## About this exercise
Set down, exactly as they stand, the lines from the one containing "At what coordinates" through the last line of the records below, leaving every picture out.

Stored data entries:
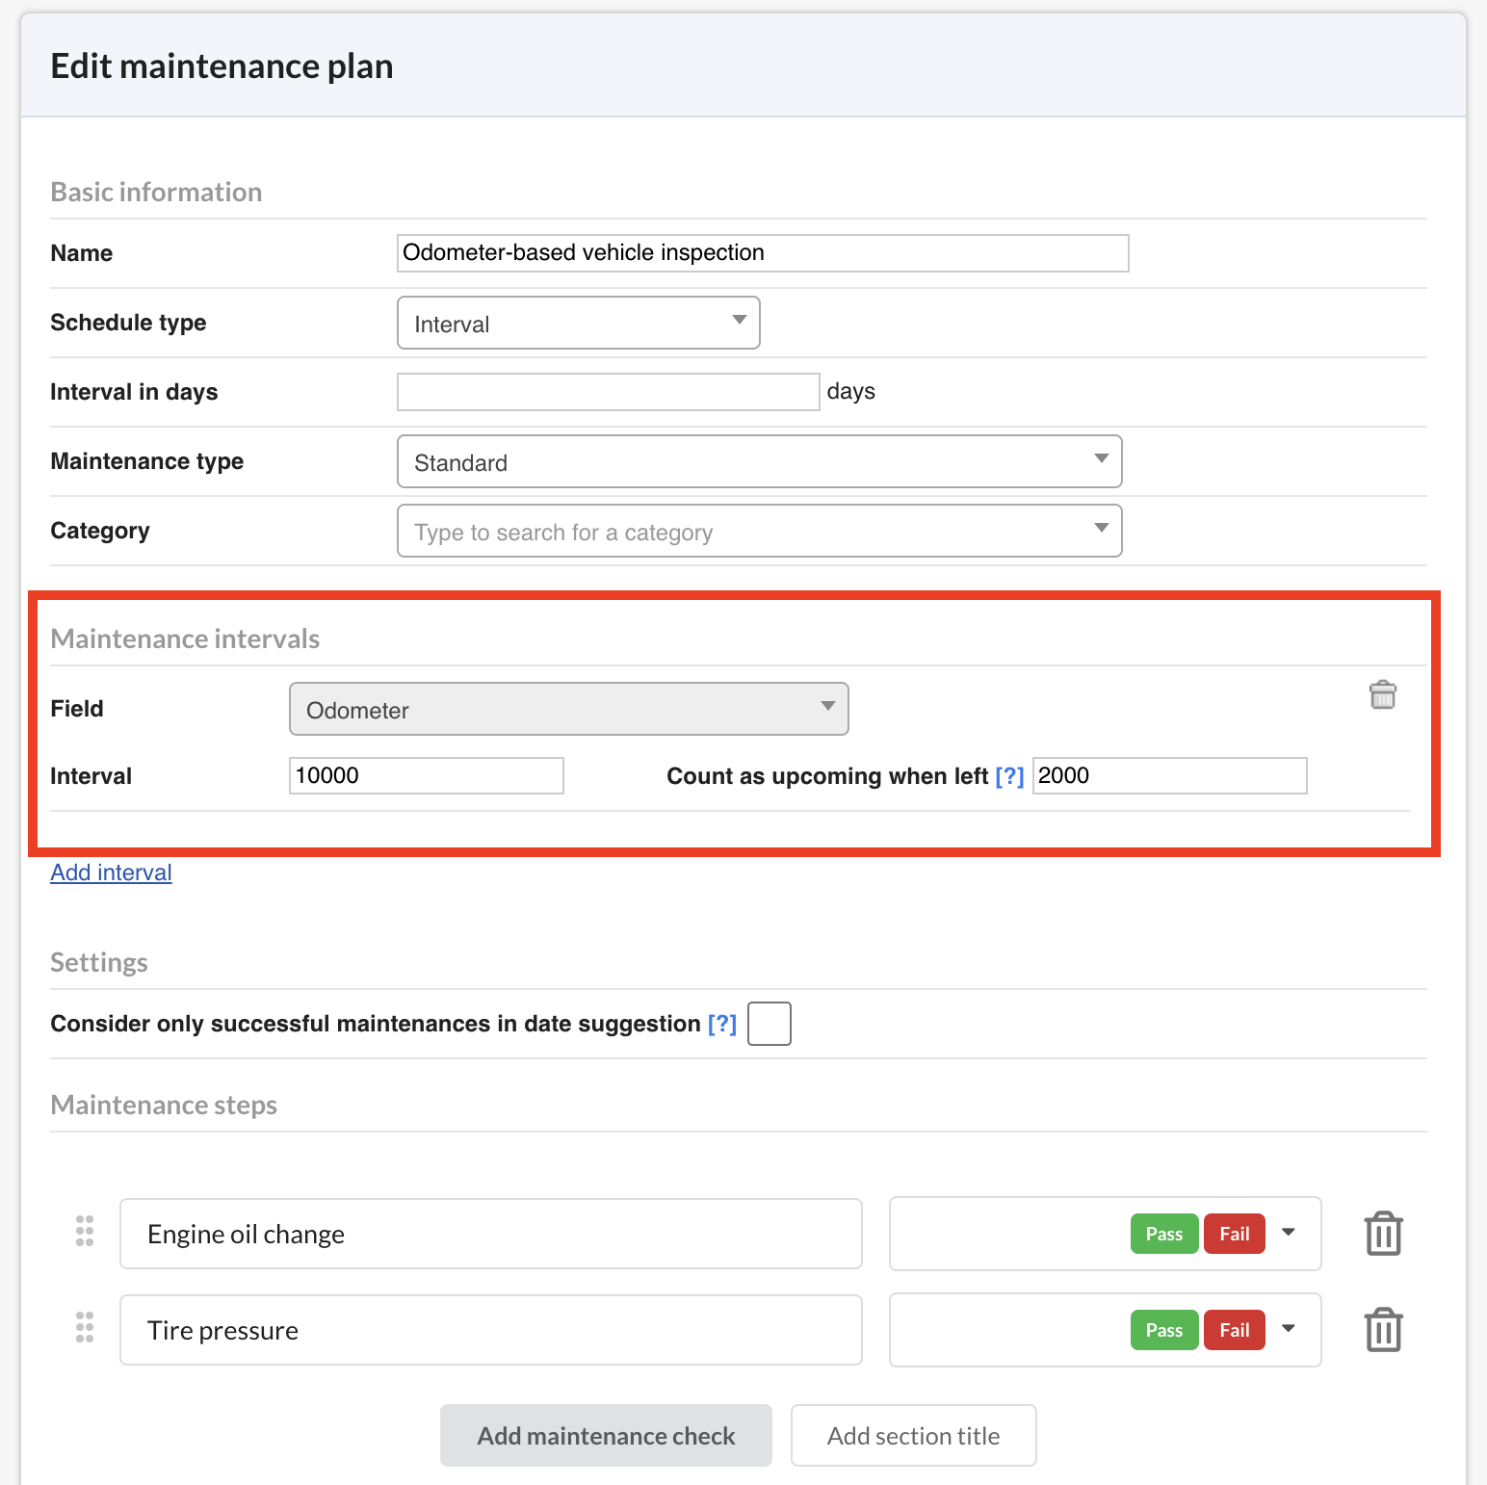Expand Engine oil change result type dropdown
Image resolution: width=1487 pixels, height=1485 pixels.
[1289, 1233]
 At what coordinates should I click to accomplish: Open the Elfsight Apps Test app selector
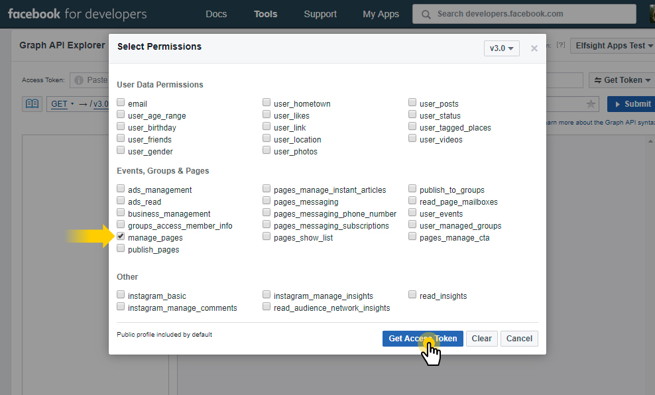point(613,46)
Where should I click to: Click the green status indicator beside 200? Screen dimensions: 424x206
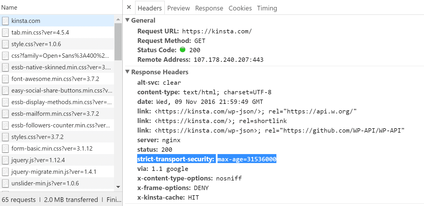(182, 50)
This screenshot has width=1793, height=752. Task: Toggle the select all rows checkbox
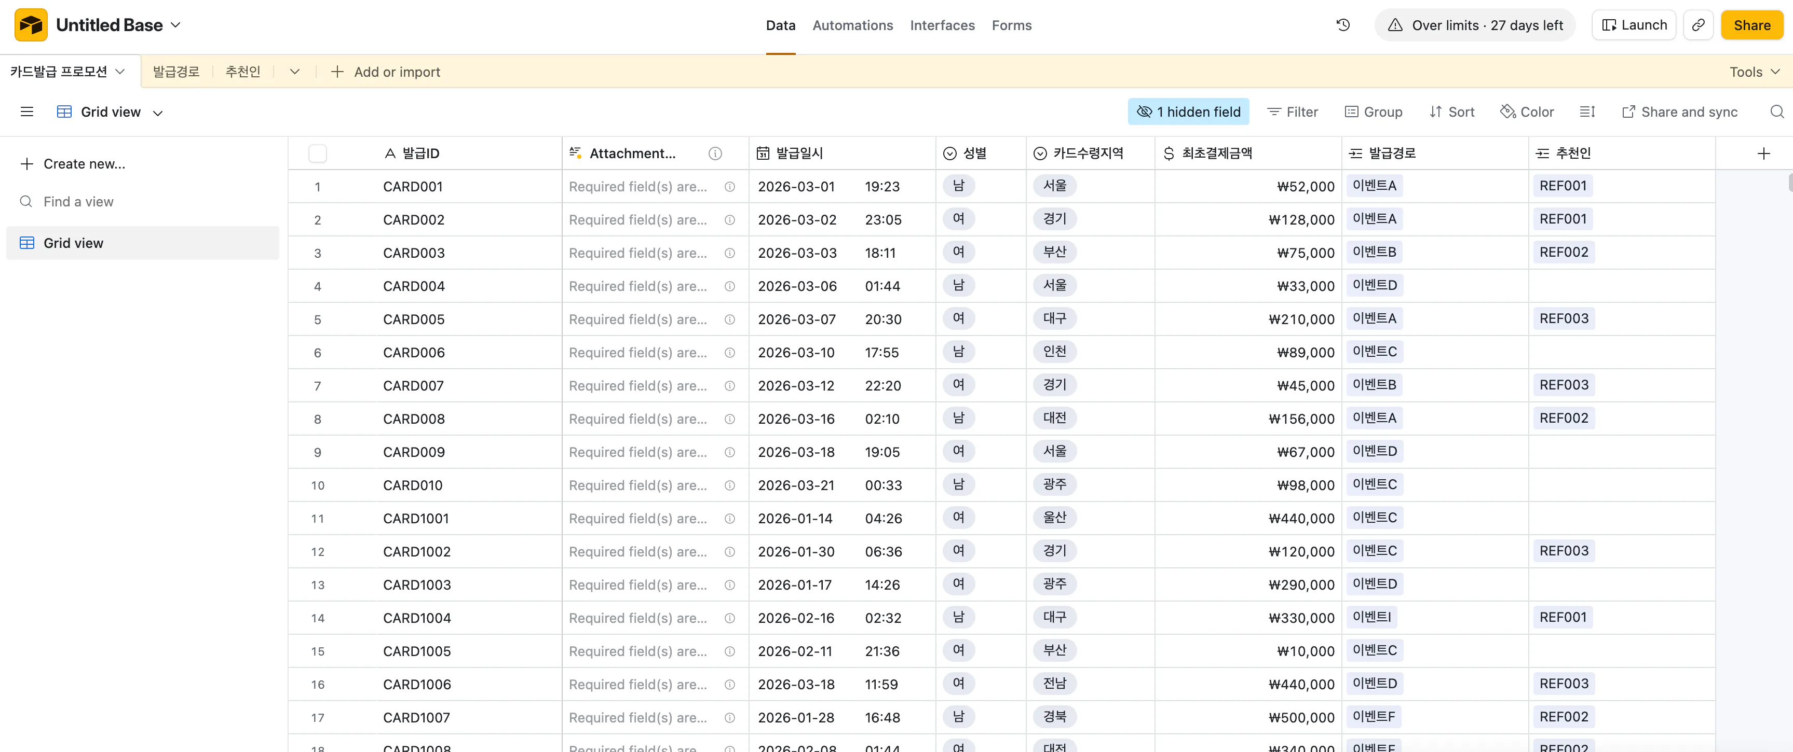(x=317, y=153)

## Your response
 At what coordinates should I click to accomplish: Open the Elfsight Apps Test app selector
point(613,46)
Where should I click to: Click the green status indicator beside 200? Screen dimensions: 424x206
(182, 50)
This screenshot has width=1793, height=752. Task: Toggle the select all rows checkbox
(x=317, y=153)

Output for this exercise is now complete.